But whereas I served out my teaching contract and eventually returned to the States, Aaron had stayed on in Japan. From those humble beginnings with the JET program, he managed to pay off his student loans, build a career amidst the rice fields, and find himself a place to call home, 6,000 miles from home. And so, in the intervening years, whenever I’d return to visit my old stomping grounds, I’d drop in on my buddy for a few days or a few weeks, crashing on his couch or more accurately, sleeping in his kotatsu, the Japanese analog to the coffee table, only families eat dinner around it and you can spend your whole life sitting under it. There’s really no need to ask.

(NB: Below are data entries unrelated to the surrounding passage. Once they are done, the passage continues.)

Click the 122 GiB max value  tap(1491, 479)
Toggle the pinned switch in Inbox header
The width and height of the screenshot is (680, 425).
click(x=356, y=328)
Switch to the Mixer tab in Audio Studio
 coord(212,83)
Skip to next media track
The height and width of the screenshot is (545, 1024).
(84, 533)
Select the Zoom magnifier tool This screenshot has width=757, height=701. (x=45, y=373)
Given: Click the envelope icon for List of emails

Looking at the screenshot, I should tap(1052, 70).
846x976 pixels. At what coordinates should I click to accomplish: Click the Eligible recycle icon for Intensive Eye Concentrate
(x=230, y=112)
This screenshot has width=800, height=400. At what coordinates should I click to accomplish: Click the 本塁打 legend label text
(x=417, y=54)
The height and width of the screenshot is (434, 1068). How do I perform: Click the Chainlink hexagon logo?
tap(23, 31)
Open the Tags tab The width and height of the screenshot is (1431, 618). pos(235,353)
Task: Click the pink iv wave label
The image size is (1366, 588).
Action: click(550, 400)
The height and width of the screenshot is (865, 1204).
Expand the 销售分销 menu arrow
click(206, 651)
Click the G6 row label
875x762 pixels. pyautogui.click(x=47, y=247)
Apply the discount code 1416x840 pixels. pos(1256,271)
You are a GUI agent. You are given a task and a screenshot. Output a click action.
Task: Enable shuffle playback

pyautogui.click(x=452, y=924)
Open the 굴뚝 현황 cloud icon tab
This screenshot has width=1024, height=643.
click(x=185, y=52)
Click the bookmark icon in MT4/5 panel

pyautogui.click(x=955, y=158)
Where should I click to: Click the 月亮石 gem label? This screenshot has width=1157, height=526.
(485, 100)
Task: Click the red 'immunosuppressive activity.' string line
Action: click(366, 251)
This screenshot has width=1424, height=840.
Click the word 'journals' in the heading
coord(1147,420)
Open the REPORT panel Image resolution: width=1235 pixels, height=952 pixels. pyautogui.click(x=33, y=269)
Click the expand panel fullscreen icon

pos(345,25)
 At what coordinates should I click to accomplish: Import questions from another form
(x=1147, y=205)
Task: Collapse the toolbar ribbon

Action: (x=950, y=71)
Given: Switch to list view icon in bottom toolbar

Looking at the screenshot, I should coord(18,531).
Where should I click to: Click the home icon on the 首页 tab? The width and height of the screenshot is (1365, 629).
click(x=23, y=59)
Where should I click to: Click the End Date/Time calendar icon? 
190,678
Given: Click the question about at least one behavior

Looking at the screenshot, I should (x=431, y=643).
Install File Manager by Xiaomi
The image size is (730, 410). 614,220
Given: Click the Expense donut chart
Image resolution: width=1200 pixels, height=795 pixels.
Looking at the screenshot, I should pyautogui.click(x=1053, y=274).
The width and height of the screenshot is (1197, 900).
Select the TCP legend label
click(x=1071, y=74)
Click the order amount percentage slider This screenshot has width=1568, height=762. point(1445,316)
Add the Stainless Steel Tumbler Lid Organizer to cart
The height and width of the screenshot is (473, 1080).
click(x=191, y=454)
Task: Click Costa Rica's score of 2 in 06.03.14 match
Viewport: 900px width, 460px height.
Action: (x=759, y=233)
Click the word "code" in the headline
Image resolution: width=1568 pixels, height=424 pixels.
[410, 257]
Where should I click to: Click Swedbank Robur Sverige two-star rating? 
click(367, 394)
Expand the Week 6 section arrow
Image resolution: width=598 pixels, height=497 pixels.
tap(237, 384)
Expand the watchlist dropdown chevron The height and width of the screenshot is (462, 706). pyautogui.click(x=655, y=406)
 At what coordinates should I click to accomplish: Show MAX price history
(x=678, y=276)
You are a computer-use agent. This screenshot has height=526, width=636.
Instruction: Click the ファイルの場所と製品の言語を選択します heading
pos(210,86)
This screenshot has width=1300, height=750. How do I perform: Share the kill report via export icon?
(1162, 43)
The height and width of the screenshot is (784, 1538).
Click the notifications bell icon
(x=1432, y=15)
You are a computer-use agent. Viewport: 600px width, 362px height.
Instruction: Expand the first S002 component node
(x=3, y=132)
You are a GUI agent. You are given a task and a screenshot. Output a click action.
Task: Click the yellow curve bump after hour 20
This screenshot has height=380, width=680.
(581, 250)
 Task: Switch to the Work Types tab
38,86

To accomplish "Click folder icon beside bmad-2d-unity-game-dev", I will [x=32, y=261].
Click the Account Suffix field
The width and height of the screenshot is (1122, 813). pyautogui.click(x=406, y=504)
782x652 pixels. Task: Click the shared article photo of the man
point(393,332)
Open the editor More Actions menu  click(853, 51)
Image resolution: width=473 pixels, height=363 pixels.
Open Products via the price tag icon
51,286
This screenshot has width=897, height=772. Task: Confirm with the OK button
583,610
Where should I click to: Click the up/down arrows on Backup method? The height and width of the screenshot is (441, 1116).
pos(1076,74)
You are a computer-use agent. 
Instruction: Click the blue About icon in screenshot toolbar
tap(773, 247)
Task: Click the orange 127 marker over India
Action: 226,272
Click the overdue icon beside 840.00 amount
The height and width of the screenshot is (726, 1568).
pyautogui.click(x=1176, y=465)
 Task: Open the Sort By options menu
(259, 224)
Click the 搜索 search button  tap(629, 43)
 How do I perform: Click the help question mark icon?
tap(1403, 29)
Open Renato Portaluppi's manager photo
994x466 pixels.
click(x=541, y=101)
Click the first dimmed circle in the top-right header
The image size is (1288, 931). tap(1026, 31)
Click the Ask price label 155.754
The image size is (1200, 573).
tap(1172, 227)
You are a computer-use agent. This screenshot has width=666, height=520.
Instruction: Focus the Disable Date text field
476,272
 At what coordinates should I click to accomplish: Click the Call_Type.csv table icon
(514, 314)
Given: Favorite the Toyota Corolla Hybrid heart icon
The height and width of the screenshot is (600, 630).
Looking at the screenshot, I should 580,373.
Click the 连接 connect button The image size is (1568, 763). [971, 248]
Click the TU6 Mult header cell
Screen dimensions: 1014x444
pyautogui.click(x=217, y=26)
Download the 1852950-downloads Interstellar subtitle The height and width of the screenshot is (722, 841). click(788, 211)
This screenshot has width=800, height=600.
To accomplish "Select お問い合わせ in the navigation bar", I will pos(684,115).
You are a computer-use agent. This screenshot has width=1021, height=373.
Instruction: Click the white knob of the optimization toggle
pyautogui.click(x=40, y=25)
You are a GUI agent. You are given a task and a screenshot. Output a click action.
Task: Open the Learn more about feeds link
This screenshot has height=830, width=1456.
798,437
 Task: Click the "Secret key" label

Aaron was the sort of guy who could mine comic gold from a liferaft were we lost at sea, a skinny, pop culture-infused Costello to my straight-faced Abbot, a hit with the girls if only he didn’t sell himself short. He was someone for whom a 2LDK, tatami-floored apartment was essentially a storage unit for an infuriatingly massive collection of movies, giant robots, Japanese Star Wars bottle caps and Famicom games, the crown jewels of which happened to be the impossible-to-find, out-of-print Nippon edition of Puzzle Bobble and the entire The Prisoner televison series on VHS tape. Aaron was the sort of person who would often remark that, should the movie of his life ever be made, he’d like to be played by “that guy that’s the perfect sidekick, never the lead.” It was only later that I figured out he was referring to Jeremy Piven, more specifically, to the Entourage star’s oeuvre from the late eighties and early nineties, ostensibly from Say Anything to PCU.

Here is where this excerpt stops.